The 50 µL reaction mixture contained 21-nt template (Template-2: 5’-TCAGTCACCAGCAACCCGCTA-3’, Template-3: 5’-CACGACACCAG-CAACCCGCTA-3’ (20 µM)), 14-nt primer (5’-TAGCGGGTTGCTGG-3’ (20 µM)), Tris-HCl (10 mM), NaCl (50 mM), MgCl₂ (10 mM), dithiothreitol (1 mM) at pH 7.9, KOD-XL (0.5 U µL⁻¹), dATP, dCTP, dGTP, dTTP, or TCO-TTP (200 µM). Reactions were performed by incubating the prepared solutions at 90 °C for 1 min, 20 °C for 1 min, and 66 °C for 20 min. The primer extension products were analyzed by 20 % PAGE.

Experimental Procedure for Post-synthesis Labelling of Primer Extension Products with Tz-BBA

The primer extension product TCO-DNA₂₁ was purified using Millipore Amicon 3 kDa spin column. 2 µL of 10 mM Tz-BBA in DMSO was added into pre-purified TCO-DNA₂₁ (20 µL). The reaction was allowed to vortex at r.t. for 15 min. The negative control experiment was performed following the same procedure except using dNTPs-DNA₂₁, the primer extension product using dNTPs and other reagents. The resulting DNA products after post-synthesis modification were purified with Millipore Amicon 3 kDa spin column and analyzed by 20 % PAGE.
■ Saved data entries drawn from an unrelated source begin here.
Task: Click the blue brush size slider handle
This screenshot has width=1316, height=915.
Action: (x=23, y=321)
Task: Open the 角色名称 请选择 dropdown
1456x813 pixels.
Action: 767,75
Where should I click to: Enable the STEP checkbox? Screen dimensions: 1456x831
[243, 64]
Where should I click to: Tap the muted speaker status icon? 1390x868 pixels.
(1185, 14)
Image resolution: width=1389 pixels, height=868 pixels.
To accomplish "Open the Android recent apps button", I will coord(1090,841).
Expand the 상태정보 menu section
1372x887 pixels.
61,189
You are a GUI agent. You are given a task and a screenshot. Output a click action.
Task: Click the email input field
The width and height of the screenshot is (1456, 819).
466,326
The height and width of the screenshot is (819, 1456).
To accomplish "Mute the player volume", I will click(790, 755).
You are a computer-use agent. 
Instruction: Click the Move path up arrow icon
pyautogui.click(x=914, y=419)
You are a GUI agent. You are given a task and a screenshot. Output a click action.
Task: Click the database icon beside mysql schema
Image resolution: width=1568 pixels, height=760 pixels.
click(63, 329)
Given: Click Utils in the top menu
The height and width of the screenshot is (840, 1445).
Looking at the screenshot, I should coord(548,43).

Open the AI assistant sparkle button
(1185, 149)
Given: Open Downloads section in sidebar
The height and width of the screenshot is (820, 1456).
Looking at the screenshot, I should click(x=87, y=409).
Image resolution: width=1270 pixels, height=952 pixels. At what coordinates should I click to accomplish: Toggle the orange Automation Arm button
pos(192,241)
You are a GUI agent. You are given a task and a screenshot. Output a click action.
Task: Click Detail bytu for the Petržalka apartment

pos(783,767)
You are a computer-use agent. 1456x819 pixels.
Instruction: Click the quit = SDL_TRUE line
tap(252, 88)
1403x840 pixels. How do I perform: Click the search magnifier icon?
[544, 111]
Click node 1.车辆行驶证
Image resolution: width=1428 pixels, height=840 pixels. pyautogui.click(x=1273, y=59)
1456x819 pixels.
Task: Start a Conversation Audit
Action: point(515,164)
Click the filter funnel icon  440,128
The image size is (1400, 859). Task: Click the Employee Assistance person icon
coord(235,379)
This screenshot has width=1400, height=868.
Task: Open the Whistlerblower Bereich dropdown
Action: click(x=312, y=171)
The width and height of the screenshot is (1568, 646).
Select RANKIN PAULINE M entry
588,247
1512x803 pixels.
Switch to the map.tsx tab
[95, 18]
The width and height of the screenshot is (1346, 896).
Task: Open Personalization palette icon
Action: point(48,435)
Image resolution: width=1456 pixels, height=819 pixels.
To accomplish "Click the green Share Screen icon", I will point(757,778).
Experimental Procedure for PCR Incorporation and Post-PCR Labelling of TCO-TTP

The 50 µL PCR mixture contained DNA 90-nt template (PBA, 5’-CCTTCGTTGTCTGCCTTCGTGAGCGGAGTCAGACGCACGCTCGTACCTGTGCGCAAGCACTATGACGGACACCCTTCAGAATTCGCACCA-3’, 10 nM), 20-nt primer 1 (5’-TGGTGCGAATTCTGAAGGGT-3’, 1 µM), 20-nt primer 2 (5’-CCTTCGTTGTCTGCCTTCGT-3’, 1 µM), dATP, dCTP, dGTP, dTTP or TCO-TTP at a concentration of 200 µM, 0.5 U µL⁻¹ KOD-XL DNA polymerase and 1× reaction buffer as provided by vender. Thirty thermal cycles were conducted with melting at 90 °C for 20 s, annealing at 48 °C for 20 s, and extending at 72 °C for 30 s with initial denaturing at 90 °C for 2 min and final extension at 72 °C for 5 min. The PCR products were then analyzed by 15% PAGE.

Post-synthesis labelling of the PCR products was performed using similar procedures as those for primer extension. Specifically, TCO-DNA₉₀ prepared from PCR was purified using Millipore Amicon 10 kDa spin column. Pre-purified TCO-DNA₉₀ (20 µL) was then added to the 2 µL of 10 mM Tz-BBA DMSO solution, which was further reacted at r.t. for 30 min. The negative control experiment was performed following the same procedure except using dNTPs-DNA₉₀, the PCR product using dNTPs and other reagents. The resulting DNA product after post-synthesis modification was purified with Millipore Amicon 10 kDa spin column and analyzed by 15% PAGE.

Experimental Procedure of Fluorescence Labelling and Cell Imaging Studies

The PCR mixture of a final volume of 50 µL contained DNA 86-nt template (N37, 5’- ATACCAGCTTATTCAATTCTGCCGGGAACACCGCGTGGC-TCTCTGCAACGCCCAGGACATACCACATTAGATAGTAAGTGCAATCT-3’ 10 nM each), 18-nt primer 1 or 5’-FAM 18-nt primer 1 (5’-(FAM)-ATACCAGCTTATTCAATT-3’, 1 µM), primer 2 (5’- AGATTGCACTT-ACTATCT-3’, 1 µM),⁴⁶ dATP, dCTP, dGTP, dTTP or TCO-TTP at a concentration of 200 µM, 0.5 U µL⁻¹ KOD-XL DNA polymerase and 1× reaction buffer as provided by vender. PCR thermal cycles were conducted as previous incorporation. Post-PCR labelling using Tz-FITC was performed with similar procedures as previous incorporation. The FITC-labelled DNA product was purified with Millipore Amicon 10 kDa spin column and analyzed by 15% PAGE.

Hela cells were seeded on rectangular coverslips in a 6-well plate until it achieved 90% coverage on surface before the imaging experiment and were grown in Dulbecco’s modified Eagle’s medium (DMEM) supplemented with 10% fetal bovine serum (FBS) and 1% PNS at 37 °C with 5% CO₂. The cells were then incubated with either FAM-N37 aptamer, or FITC-labelled TCO37 aptamer at the same concentration in SELEX binding buffer⁴⁹ for 30 min at 37 °C. After washing with phosphate buffered saline (PBS) for 2 times, the cells were fixed with ice-cold methanol for 5 min. Thereafter, the coverslips containing the cells were mounted onto the slides and imaged with a fluorescent microscope.